La Banca Mondiale in un rapporto recente avverte che nei prossimi dieci anni un miliardo di giovani entrerà nel mercato del lavoro. Di questi solo il 40% svolgerà professioni che esistono già. Quindi stiamo preparando ad entrare in un mondo del lavoro in rapida trasformazione con una scuola che conserva le strutture educative e gli edifici, le architetture e gli arredi, del secolo scorso. L’industria 4.0 e le trasformazioni alle quali assisteremo nei prossimi anni anche nel mondo della produzione manifatturiera richiedono soprattutto competenze. Diventa urgente ripensare al modello scolastico in tutte le sue dimensioni compresa quella architettonica e degli arredi.
RIPENSARE GLI SPAZI PER UNA NUOVA DIDATTICA
Se ciascuno di noi immagina un luogo adatto ad una comunicazione, ad una presentazione, all’illustrazione delle caratteristiche di un nuovo prodotto pensa ad una sala con un palco, più o meno attrezzato, e delle sedie di fronte per il pubblico. Un luogo per ascoltare. Ma se invece si deve pensare ad un luogo dove imparare, si pensa probabilmente ad un laboratorio. Un luogo costruito ed arredato per esplorare, per sperimentare, per costruire dove anche le tecnologie non sono suppellettili ma anzi sono al centro dell’attività. Allora se dobbiamo trasformare la scuola da ambiente per l’insegnamento ad ambiente per l’apprendimento dobbiamo ripensare completamente gli spazi, ma per farlo è fondamentale che sia una precisa vision del futuro, di un nuovo modello organizzativo didattico a guidare la progettazione. Senza questa forte connessione tra trasformazione della scuola nei suoi fondamentali e progettazione architettonica rischieremo solo di costruire edifici a norma, magari con un forte risparmio energetico ed antisismici, ma pensati per ospitare la “solita scuola”.
Costruire una scuola nuova oggi vuol dire guardare al futuro e pensare che ospiterà studenti destinati ad un mondo che ancora non conosciamo ma che sappiamo sarà diverso dal nostro. Pensiamo invece che la scuola continuerà ad essere quella che conosciamo? Che si riproporrà con le sue divisioni in classi, con la sua lezione, con la sua didattica uguale per tutti chiedendo a ciascuno di adeguarsi alla scuola, di diventare uno scolaro?

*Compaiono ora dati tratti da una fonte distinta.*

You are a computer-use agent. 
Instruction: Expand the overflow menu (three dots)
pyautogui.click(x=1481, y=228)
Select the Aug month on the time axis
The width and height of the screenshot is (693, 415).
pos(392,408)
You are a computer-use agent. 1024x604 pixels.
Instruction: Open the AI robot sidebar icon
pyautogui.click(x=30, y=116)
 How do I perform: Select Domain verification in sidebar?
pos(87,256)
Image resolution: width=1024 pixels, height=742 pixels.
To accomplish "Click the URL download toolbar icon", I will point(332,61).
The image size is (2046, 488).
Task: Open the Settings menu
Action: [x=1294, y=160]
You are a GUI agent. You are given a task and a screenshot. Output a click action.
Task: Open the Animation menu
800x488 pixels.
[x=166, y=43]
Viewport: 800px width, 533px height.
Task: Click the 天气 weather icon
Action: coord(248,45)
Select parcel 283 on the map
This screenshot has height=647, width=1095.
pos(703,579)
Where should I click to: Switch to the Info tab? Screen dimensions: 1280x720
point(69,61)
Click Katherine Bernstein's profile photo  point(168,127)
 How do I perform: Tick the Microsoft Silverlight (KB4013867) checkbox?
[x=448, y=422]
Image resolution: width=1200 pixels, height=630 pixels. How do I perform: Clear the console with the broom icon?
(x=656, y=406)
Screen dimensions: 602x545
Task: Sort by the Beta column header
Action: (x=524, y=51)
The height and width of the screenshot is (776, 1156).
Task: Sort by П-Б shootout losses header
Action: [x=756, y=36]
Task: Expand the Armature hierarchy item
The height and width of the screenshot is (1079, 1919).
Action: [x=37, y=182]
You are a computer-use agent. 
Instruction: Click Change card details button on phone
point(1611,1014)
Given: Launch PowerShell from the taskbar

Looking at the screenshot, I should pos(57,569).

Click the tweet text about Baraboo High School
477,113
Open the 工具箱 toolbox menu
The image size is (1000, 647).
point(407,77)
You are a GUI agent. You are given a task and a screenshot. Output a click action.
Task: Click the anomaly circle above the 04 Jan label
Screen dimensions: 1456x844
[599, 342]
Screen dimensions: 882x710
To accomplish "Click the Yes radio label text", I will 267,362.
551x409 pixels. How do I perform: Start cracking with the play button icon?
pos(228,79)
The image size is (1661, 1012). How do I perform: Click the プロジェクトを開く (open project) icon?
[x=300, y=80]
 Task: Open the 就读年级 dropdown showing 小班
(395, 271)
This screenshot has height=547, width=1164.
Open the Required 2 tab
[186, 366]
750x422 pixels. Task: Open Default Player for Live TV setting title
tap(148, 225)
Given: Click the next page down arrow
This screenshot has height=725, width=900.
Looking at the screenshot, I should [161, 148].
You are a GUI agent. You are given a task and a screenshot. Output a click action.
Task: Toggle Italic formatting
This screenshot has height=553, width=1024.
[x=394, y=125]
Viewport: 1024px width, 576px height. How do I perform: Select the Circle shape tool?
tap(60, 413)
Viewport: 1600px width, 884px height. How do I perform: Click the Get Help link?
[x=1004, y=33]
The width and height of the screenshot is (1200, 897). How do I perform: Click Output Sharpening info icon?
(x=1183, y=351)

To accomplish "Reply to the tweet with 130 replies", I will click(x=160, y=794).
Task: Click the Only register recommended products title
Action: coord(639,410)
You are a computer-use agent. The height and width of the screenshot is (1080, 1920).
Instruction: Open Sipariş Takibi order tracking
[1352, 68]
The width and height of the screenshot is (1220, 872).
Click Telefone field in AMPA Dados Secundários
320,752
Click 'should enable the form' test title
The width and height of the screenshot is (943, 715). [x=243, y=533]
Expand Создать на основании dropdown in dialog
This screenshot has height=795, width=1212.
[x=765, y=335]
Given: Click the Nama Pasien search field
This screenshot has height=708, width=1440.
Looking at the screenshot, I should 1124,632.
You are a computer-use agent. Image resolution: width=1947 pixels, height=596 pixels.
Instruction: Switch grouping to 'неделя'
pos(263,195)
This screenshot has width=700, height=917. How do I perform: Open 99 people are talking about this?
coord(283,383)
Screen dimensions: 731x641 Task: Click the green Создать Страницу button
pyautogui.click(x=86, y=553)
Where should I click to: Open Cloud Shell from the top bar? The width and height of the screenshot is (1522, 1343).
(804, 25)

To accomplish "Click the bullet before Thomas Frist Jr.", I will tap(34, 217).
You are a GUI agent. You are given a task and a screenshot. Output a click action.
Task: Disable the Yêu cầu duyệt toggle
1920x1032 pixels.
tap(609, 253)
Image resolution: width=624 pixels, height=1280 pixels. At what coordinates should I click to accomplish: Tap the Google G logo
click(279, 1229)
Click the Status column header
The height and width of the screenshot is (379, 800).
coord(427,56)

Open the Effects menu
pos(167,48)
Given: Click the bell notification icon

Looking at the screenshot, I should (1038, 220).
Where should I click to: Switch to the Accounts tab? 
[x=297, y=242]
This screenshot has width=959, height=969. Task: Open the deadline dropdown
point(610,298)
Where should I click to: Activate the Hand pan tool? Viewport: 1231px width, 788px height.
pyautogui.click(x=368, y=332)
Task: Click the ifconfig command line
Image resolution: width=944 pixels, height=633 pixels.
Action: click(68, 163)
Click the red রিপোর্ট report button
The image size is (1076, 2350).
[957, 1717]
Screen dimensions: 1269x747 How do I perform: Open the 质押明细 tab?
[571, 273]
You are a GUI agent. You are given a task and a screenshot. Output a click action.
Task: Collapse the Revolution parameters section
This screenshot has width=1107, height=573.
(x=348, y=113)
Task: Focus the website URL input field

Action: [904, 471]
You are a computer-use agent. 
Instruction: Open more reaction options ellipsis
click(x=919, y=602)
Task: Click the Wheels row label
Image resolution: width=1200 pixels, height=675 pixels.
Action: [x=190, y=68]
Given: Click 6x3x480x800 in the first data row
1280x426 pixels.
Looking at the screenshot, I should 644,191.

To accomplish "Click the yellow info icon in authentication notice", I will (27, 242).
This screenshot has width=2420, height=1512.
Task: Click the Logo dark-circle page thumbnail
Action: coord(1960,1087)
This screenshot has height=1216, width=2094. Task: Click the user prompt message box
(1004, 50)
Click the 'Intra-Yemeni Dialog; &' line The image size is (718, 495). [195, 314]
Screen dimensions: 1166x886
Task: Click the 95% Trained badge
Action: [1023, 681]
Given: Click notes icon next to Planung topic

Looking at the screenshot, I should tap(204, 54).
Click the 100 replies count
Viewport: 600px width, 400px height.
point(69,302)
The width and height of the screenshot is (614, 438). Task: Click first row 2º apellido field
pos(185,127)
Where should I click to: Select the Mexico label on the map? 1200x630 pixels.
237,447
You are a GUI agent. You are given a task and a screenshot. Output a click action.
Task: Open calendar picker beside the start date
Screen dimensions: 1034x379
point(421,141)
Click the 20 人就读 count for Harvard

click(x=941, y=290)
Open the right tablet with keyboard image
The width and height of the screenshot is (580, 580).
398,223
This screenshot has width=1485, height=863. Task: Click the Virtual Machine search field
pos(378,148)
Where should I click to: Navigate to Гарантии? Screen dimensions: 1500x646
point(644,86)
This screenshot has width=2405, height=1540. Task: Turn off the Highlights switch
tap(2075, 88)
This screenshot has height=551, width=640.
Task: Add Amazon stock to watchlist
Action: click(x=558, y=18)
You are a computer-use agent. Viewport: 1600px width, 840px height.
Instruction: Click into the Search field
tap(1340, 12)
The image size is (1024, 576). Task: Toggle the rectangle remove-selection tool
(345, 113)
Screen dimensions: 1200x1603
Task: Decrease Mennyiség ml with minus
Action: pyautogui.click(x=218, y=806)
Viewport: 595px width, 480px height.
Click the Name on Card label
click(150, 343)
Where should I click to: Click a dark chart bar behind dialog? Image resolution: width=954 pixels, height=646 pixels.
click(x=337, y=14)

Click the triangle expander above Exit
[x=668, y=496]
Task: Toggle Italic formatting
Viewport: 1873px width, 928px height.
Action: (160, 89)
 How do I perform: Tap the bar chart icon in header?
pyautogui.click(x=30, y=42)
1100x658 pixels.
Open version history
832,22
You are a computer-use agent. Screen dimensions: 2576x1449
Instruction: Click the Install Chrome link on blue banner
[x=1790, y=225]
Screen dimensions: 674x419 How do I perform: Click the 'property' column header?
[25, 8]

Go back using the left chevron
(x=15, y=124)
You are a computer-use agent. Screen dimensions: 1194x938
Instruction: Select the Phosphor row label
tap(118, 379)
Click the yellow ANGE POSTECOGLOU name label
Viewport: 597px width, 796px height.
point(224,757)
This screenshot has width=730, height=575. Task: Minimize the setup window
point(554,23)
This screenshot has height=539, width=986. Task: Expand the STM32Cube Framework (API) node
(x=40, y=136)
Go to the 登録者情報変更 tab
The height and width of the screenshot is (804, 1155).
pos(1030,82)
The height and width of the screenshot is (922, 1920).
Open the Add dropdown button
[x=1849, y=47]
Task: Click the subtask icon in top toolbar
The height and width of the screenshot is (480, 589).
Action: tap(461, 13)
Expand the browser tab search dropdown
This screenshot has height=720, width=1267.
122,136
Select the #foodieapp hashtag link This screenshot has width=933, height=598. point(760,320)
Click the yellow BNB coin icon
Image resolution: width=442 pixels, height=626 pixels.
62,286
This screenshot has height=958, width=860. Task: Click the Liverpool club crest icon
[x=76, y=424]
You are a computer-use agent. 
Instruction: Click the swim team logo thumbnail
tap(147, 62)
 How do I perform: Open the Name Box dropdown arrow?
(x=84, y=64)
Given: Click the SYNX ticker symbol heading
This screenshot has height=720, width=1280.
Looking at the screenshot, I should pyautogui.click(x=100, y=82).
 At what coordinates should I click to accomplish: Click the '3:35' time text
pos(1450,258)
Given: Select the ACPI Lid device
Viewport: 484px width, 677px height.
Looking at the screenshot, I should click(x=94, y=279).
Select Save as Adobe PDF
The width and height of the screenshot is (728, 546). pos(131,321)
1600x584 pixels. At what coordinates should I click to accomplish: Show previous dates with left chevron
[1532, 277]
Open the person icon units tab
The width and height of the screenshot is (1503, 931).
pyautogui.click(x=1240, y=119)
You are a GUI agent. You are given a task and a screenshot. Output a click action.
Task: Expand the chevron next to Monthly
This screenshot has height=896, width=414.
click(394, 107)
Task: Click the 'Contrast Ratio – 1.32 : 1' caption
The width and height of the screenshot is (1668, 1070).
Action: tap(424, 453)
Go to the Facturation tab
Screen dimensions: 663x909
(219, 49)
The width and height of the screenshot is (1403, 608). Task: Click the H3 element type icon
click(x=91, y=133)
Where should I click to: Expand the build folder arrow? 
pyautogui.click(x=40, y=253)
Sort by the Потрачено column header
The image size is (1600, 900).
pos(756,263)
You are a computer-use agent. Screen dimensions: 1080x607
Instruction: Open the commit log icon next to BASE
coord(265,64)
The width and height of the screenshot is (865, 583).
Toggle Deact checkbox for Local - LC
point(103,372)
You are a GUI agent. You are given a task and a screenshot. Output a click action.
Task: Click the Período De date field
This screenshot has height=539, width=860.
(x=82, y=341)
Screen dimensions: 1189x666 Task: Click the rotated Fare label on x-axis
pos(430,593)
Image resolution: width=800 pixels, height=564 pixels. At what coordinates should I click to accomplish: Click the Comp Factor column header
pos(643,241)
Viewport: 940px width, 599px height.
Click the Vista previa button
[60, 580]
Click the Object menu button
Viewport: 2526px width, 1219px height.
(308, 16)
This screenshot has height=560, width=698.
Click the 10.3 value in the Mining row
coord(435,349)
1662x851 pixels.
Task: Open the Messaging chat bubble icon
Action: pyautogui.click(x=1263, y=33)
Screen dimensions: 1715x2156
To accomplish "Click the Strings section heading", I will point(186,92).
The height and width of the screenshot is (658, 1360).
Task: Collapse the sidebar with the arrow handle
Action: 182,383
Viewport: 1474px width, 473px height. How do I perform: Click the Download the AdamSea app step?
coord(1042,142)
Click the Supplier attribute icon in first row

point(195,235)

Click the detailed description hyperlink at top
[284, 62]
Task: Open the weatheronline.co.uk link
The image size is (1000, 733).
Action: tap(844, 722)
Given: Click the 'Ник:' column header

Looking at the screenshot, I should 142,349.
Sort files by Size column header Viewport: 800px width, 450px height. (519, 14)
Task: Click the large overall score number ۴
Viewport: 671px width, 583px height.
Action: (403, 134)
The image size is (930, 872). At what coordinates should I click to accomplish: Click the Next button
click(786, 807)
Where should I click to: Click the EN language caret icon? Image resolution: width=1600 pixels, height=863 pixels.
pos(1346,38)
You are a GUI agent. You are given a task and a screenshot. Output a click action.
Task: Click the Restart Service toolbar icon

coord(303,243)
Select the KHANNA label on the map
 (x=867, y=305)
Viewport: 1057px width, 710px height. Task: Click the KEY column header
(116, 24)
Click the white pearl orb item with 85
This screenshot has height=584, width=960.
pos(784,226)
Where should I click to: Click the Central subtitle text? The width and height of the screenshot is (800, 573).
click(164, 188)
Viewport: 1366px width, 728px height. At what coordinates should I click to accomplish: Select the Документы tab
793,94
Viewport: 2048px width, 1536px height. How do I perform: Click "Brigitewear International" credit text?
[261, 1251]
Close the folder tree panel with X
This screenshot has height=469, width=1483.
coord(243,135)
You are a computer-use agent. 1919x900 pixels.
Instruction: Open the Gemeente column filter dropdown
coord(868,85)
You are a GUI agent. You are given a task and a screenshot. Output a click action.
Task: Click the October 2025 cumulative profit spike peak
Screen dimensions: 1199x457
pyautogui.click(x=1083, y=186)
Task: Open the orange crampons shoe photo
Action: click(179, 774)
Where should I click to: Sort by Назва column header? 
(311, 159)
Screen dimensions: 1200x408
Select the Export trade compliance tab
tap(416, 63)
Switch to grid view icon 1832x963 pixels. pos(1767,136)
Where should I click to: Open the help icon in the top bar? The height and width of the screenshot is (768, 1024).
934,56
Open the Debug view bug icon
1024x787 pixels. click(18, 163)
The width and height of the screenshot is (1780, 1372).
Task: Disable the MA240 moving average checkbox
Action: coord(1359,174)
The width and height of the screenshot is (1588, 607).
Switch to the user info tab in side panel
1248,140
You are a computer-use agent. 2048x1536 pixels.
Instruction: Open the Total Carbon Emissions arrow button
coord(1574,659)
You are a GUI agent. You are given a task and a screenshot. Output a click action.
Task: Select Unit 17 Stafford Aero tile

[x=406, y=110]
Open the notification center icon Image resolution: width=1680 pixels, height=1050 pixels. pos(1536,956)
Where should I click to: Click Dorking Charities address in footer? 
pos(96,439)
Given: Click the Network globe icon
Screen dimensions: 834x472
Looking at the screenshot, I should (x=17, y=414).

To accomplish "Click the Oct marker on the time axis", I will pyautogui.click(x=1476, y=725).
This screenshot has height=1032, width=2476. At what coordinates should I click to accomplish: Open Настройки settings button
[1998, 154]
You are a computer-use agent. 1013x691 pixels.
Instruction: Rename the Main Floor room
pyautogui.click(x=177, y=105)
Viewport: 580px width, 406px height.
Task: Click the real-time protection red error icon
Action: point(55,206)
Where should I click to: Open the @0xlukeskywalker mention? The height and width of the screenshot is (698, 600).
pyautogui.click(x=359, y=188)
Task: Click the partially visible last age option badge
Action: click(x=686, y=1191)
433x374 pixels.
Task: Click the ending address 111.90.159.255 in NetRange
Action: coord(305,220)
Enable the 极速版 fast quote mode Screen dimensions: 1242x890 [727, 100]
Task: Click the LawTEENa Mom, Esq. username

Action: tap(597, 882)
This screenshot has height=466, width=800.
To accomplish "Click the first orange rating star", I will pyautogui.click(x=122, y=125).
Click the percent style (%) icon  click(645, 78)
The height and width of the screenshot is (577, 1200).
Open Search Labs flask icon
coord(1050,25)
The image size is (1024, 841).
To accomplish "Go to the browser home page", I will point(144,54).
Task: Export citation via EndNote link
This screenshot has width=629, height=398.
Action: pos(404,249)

LE SOLUZIONI PRESENTATE A “DIDACTA”
Su questa base quest’anno a Didacta sono stati costruiti tre dipartimenti e due ambienti di apprendimento che hanno piegato le soluzioni tecnologiche e di arredamento oltre che di progettazione degli spazi ad una nuova visione della didattica. Scomporre ambienti complessi (G. Biondi, La scuola che ancora non c’è, Carocci 2021) è, infatti, una delle proposte per collegare le architetture scolastiche, gli arredi e le tecnologie ad una trasformazione del tempo e dello spazio, degli strumenti e delle metodologie della scuola. Il modello scolastico è un grande puzzle dove ogni tessera è collegata all’altra ed è illusorio pensare di cambiarlo senza una visione complessiva, affrontando singole tessere del mosaico. Una ulteriore riprova la offrono proprio le linee guida per la costruzione delle scuole innovative dove gli aspetti dell’organizzazione del tempo, delle metodologie didattiche, delle tecnologie hanno uno spazio secondario mentre avrebbero dovuto rappresentare l’intervento trainante di tutta l’impostazione.